**Material for this exercise**.

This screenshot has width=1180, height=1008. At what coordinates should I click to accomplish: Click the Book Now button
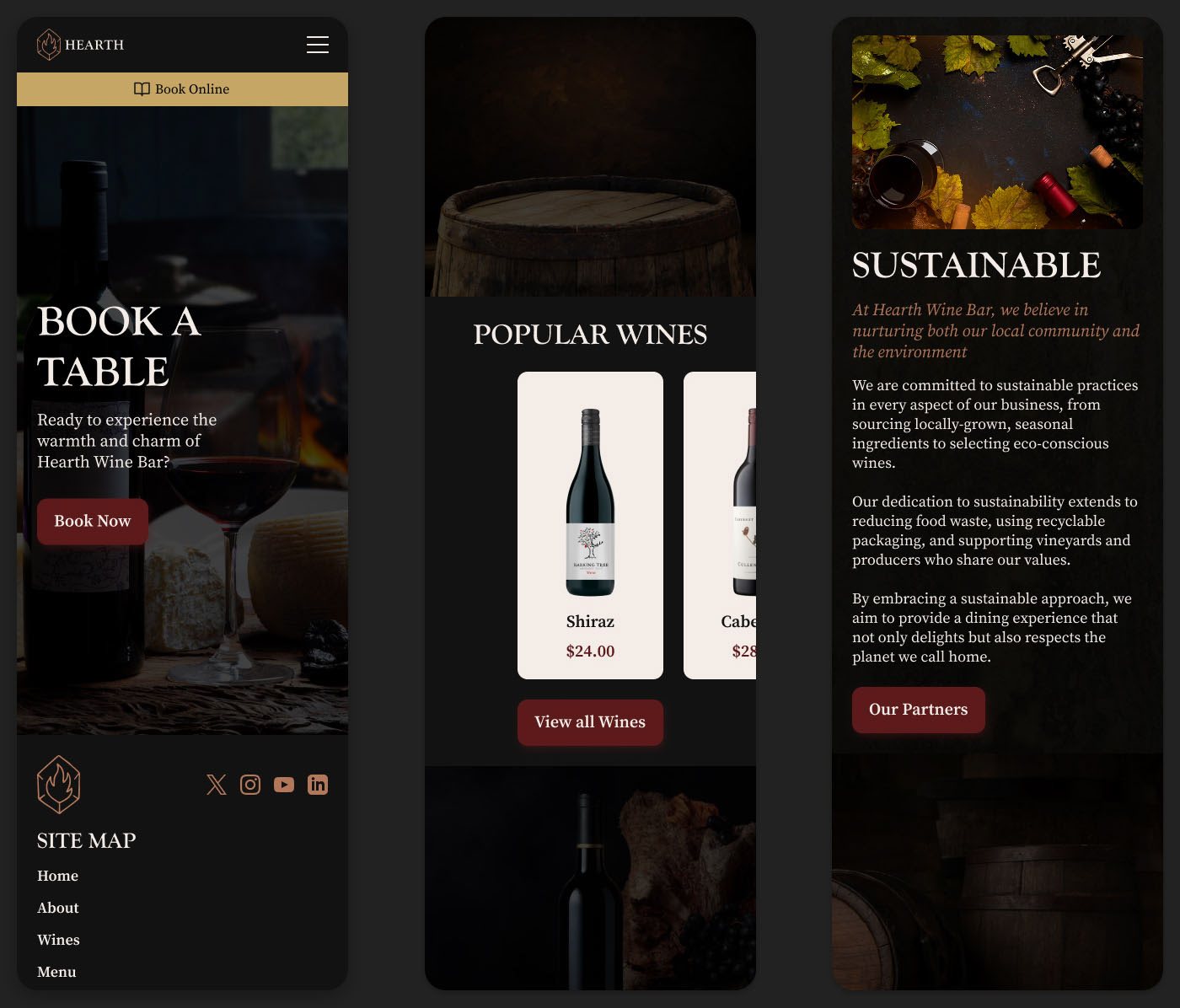pos(93,522)
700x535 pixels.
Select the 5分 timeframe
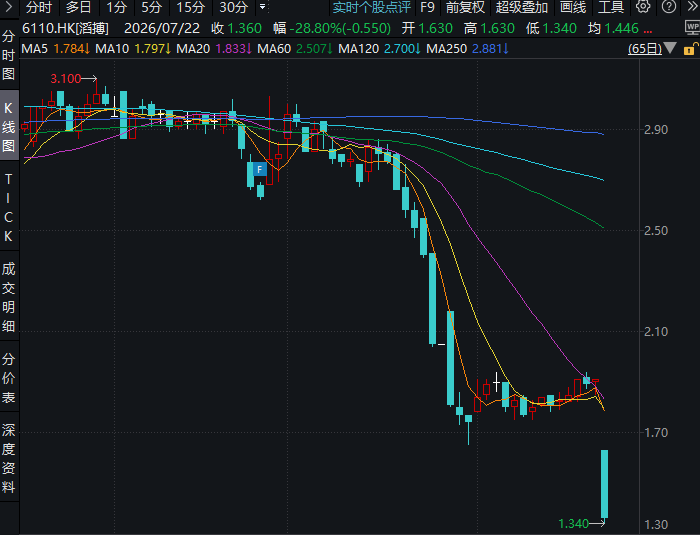point(151,7)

**Given instruction**. Pull the text lines out of every row above and reproduce them word for word, leaving the pictures out.

**Result**.
This screenshot has width=1180, height=1008. At what coordinates should I click to accomplish: Click the Book Now button
pos(93,522)
700x535 pixels.
Select the 5分 timeframe
point(151,7)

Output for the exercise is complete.